The heat pump operates in exactly the same way as the refrigerator. The difference is in the purpose, which is to extract heat from the environment and "upgrade" it for heating purposes. Thus, rather than the heat absorbed by the evaporator the engineer is concerned with the heat rejected from the condenser. Heat pumps are advertised as energy efficient - typically 1 joule of mechanical power yields 4 joules of heating effect. \begin{equation} COP_{HP}= |\frac{\dot{Q}_{23}}{\dot{W}}|= 1+|\frac{\dot{Q}_{41}}{\dot{W}}| \end{equation}

6. Multistage Compression

For very large temperature lifts, more elaborate plant is used to retain a reasonable load on individual compressors and achieve an acceptable coefficient of performance.

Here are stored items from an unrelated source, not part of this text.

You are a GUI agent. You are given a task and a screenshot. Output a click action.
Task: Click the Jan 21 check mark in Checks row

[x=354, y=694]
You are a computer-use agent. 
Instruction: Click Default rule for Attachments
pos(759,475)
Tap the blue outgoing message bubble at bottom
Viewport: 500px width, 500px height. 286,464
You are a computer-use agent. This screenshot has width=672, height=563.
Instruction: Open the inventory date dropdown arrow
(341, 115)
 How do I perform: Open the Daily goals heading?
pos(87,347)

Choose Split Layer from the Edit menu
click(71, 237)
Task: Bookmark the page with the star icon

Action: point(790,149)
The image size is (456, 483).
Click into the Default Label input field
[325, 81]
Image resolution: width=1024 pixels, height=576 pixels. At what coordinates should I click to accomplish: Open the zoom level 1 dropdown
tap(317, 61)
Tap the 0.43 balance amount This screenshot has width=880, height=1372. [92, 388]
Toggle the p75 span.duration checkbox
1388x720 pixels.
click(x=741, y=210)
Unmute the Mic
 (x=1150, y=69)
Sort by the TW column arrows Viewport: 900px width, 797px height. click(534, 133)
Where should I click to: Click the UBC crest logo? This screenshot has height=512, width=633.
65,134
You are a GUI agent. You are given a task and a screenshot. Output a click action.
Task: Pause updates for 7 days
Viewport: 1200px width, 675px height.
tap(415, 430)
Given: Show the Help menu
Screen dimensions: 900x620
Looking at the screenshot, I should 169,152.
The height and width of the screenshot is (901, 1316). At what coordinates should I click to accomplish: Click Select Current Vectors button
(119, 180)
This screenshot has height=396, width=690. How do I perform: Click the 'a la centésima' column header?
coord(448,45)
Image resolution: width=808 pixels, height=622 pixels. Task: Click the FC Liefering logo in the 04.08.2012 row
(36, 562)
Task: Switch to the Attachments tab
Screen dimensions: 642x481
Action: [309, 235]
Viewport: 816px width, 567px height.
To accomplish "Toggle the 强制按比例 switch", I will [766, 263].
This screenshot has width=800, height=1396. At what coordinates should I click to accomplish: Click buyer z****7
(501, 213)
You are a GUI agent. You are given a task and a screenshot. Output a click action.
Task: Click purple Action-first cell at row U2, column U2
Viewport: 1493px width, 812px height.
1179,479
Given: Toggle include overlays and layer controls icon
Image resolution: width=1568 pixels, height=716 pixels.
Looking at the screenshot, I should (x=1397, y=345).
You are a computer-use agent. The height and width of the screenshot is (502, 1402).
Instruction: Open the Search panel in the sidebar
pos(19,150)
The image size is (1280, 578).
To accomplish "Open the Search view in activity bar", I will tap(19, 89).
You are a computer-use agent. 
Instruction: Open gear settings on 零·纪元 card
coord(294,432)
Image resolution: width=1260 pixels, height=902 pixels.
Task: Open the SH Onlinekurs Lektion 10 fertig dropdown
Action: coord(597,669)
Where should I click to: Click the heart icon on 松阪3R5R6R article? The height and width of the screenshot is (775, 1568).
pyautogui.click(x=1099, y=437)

The simpler practical cycles work well for uses such as chilling food (\(4^oC\)) and adequately for freezing it (\(-18^oC\)). But at lower temperatures refrigerant exiting the expansion valve is too dry - the anisentropic expansion "moves" refrigerant away from the saturated liquid (f) curve and toward the saturated vapour (g) curve. Colder temperatures force less cooling per unit mass of refrigerant and greater power demand for compression - the net effect is a reduced coefficient of performance. A further problem is that lower temperature results in a reduced pressure and thereupon a bigger compressor ratio.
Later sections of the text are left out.